[lbo-talk] Congress could force withdrawal from Iraq

Shane Mage shmage at pipeline.com
Wed Jan 17 10:55:02 PST 2007


Justin wrote:
>
>...I wish that I also thought it was constitutional for
>Congress to end undeclared wars.

Of course Congress has the constitutional authority to end any war, declared or not, by a two-thirds vote of both houses. Of course the present congress is as far short of a two-thirds majority as the Dumbocrats are short of two-thirds of a backbone.


>I'm not an originalist, but the framers...

"Framers?" Nonsense. The constitution was not "framed"--it was "Ordained and Established" by "We the People." Talk of "framers" is and can be nothing but an excuse for robed reactionary lawyers to disregard the "supreme law of the land" on the basis of what they claim some slaveowner thought in 1788.


>...certainly didn't contemplate the circumvention of Congress'[s] power to
>declare war by the simple expedient of not declaring
>war. However there's another doctrine that says, in
>essence, long-unchallenged common practices _become_
>constitutional, so my guess is that after almost 60
>years, it's constitutional for the president to
>conduct undeclared wars...

Another "doctrine" claiming that judges can overrule the supreme law of the land by refusing to enforce it for a long enough time (they can do it so easily under *stare decisis* for a blatantly wrong ruling, or even more easily by simply refusing "standing" to any challenger). According to this, racial discrimination would forever be legally enforceable and there would be no right to birth control, abortion, sexual privacy, and much else. Moreover, in the past "almost 60 years" unconstitutional presidential wars have been repeatedly and most vociferously challenged, though for some reason the courts have always found ways to deny "standing" to the challengers. Nevertheless, conducting an unconstitutional war (though only in Cambodia) was foremost among the charges in the impeachment proceeding against Nixon.

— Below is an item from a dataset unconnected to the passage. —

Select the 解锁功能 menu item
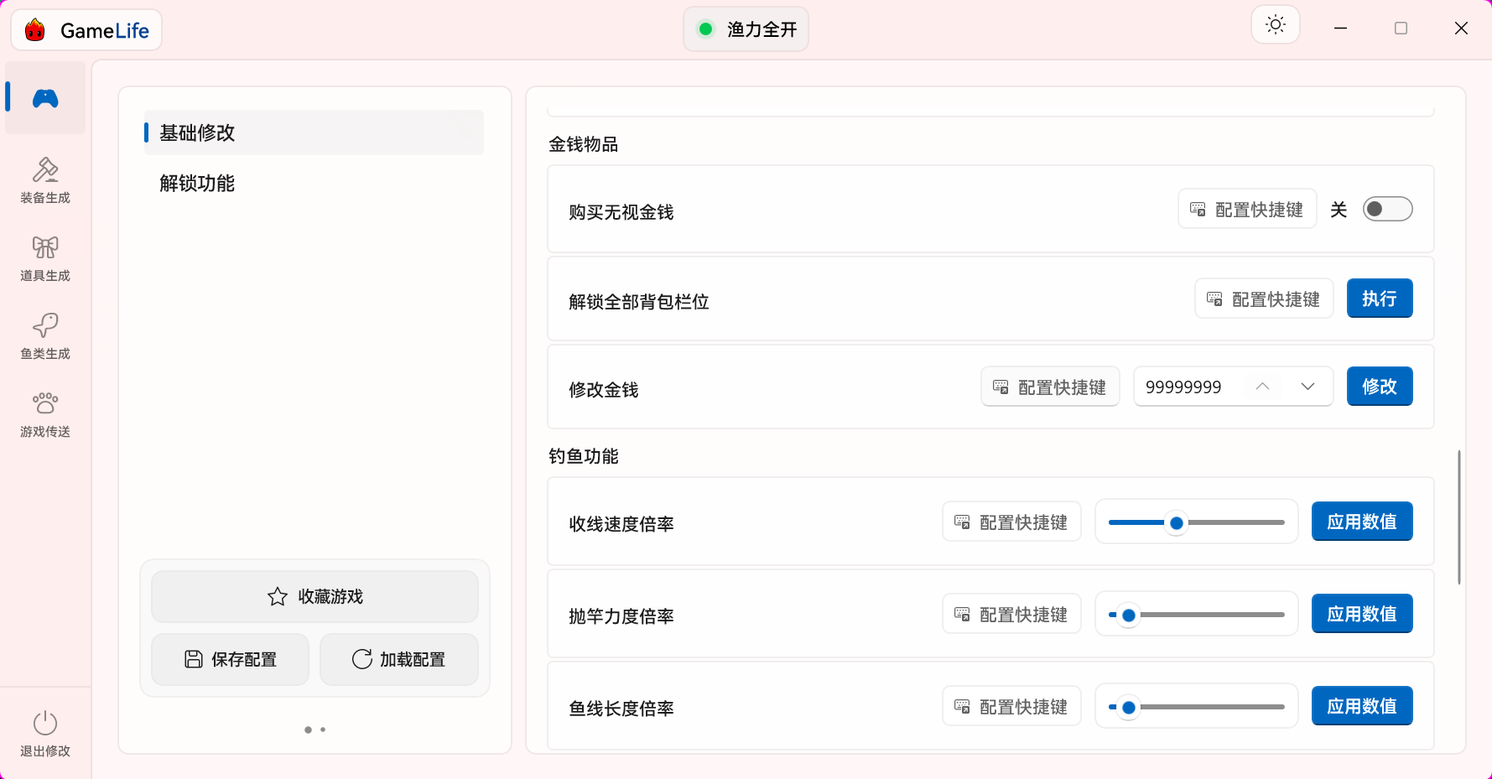The width and height of the screenshot is (1492, 779). point(314,183)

Alas, the Dumbocrats on the Judiciary Committee declined to press that charge, recalling the immortal words of Gibbon on the destitution of Pope John XXIII (Cossa, not Roncalli):

"All the serious charges having been dropped, the Holy Father was

convicted of sodomy, simony, incest, and murder."

Shane Mage

"This cosmos did none of gods or men make, but it always was and is and shall be: an everlasting fire, kindling in measures and going out in measures."